Juniper Ridge: All hopes hang on selling land this fall
Apr 18,2008 00:00 by Bruce Ewert

BEND, Ore. -- Following Monday evening’s meeting of the Bend City Council, a Work Session focused on budget cutting, I talked to Finance Director Sonia Andrews. We discussed the amount of funding going towards Juniper Ridge (JR) from the General Fund, which she stated as $180,000 for debt service on a line of credit to cover our obligations per Les Schwab. All potential cuts in the JR budget as presented last fall have been undertaken. We are still waiting on Oregon Dept. of Transportation (ODOT) for a number of trips that can possibly result in land sales this fall.

Ms. Andrews characterized the City's position as "crossing their fingers" in hope of everything working out. If not, it's dead in the water for now, and the City is paying debt service on the $6 million we will end up in the hole until things turn around. Ron Garzini and, to a lesser extent, John Russell are the rainmakers. Ms. Andrews even admitted that even if the trips are okayed, she has no idea where the money to fund the $40 million Cooley/97 interchange will come from. That's on the Garz/Russell plate.

In a realistic aside, Ms. Andrews stated that even if they can sell 50 acres for only $5 a square foot, half of the $10 that Russell is promoting, but far more realistic for undeveloped land considering Les Schwab paid $7 for shovel ready with no System Development Charges (SDCs), that she is off the hook because that $10 million will pay for costs incurred.

There was very little discussion of Juniper Ridge at the actual meeting. Much more time was spent on saving a $100K here or there than on the big parts of the budget. My guess is that if the voters don't decide to fund the transit system this fall, it's gone. Capell and Telfer already question it's priority, especially considering the deep cuts to public safety.

But strangely, no one questions the developers subsidies through unrealistically low SDC's and permit fees, which has led us to this point. Growth has simply not paid for itself. Councilor Clinton is the only one who even brought this up.

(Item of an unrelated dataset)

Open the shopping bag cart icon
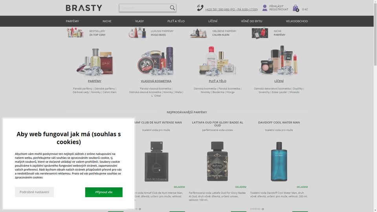Viewport: 377px width, 212px height. tap(295, 8)

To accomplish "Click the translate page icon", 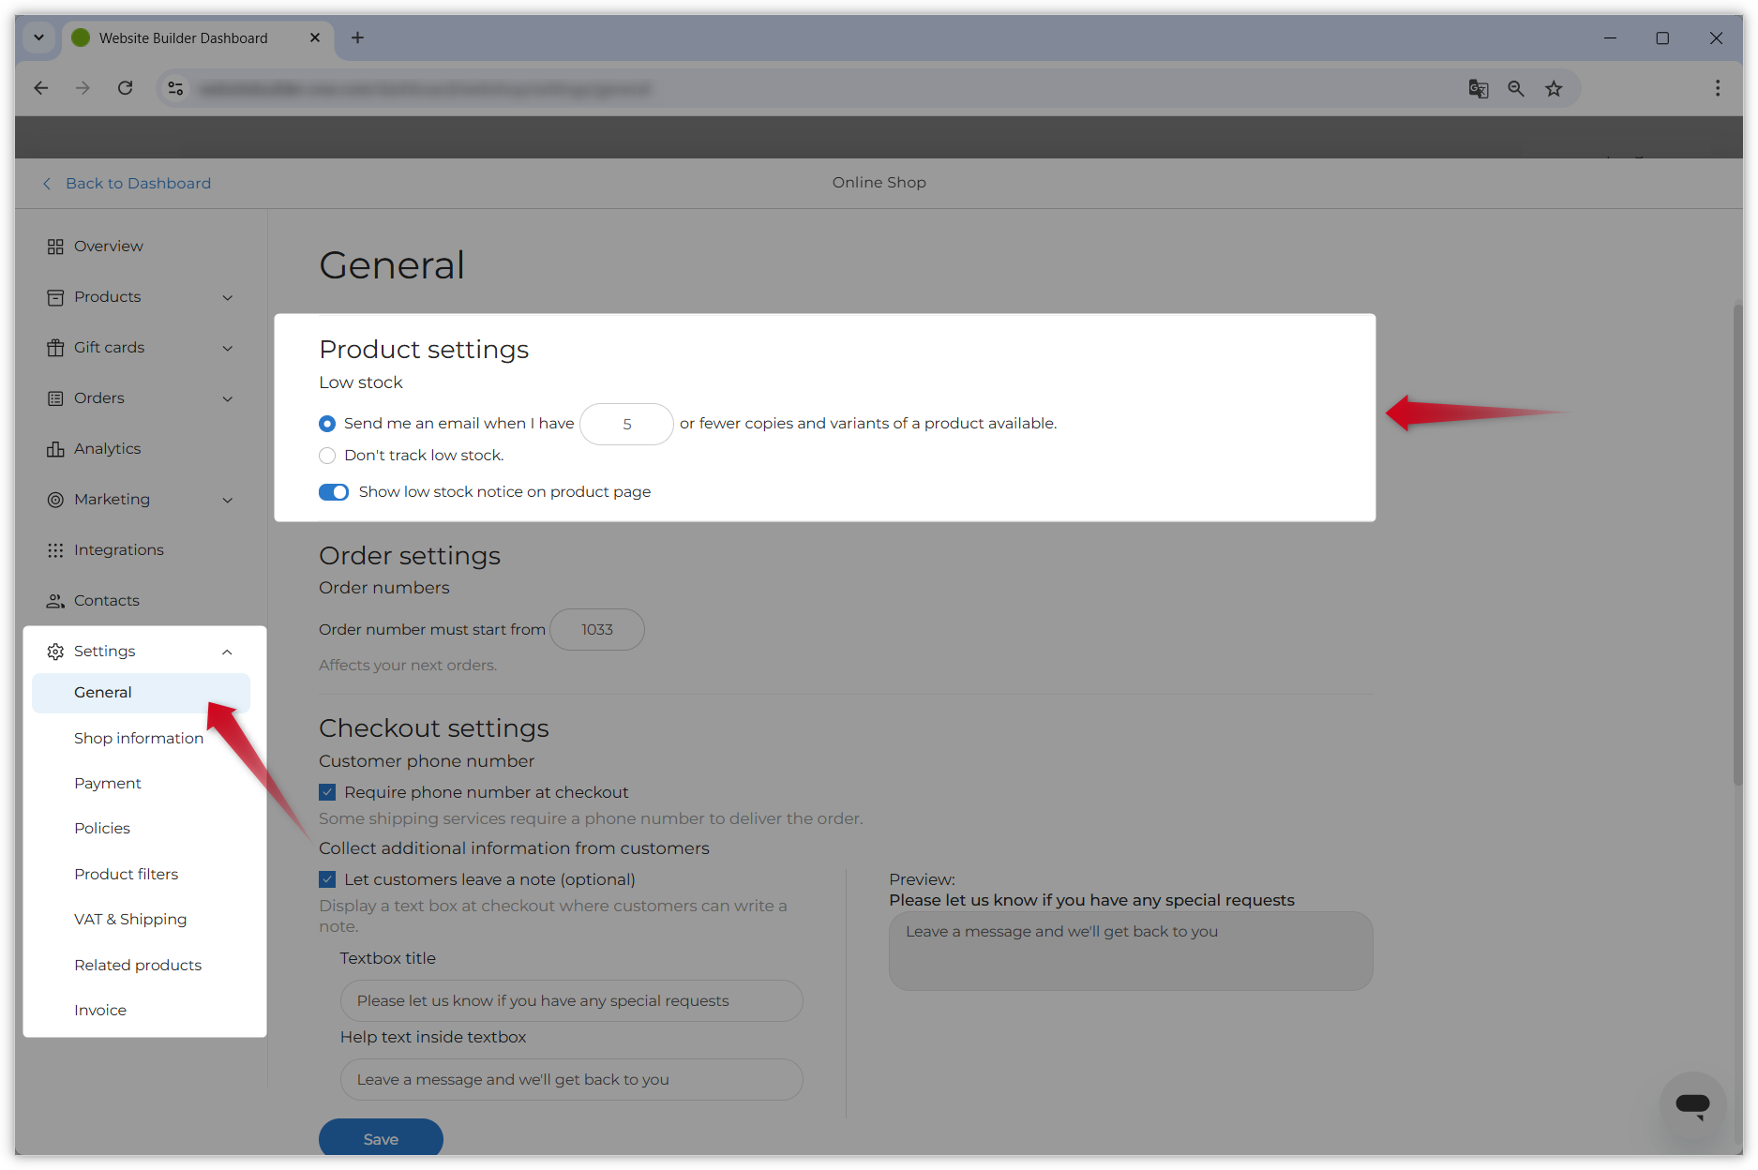I will pos(1478,89).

Low SDC's and permit fees-->Planning/Engineering/Road/Utility deficits-->General Fund hits-->Public Safety cutbacks

As an example, consider the city of Troutdale. Per their
SDC worksheet, a one-ERU (Equivalent Residential Unit) residential hookup costs $4426, while according to the Bend worksheet, a one ERU hookup to the sewer is only $2038. Is Bend's cost really less than half of Troutdale's? Or are Bend taxpayers picking up the difference for the developer?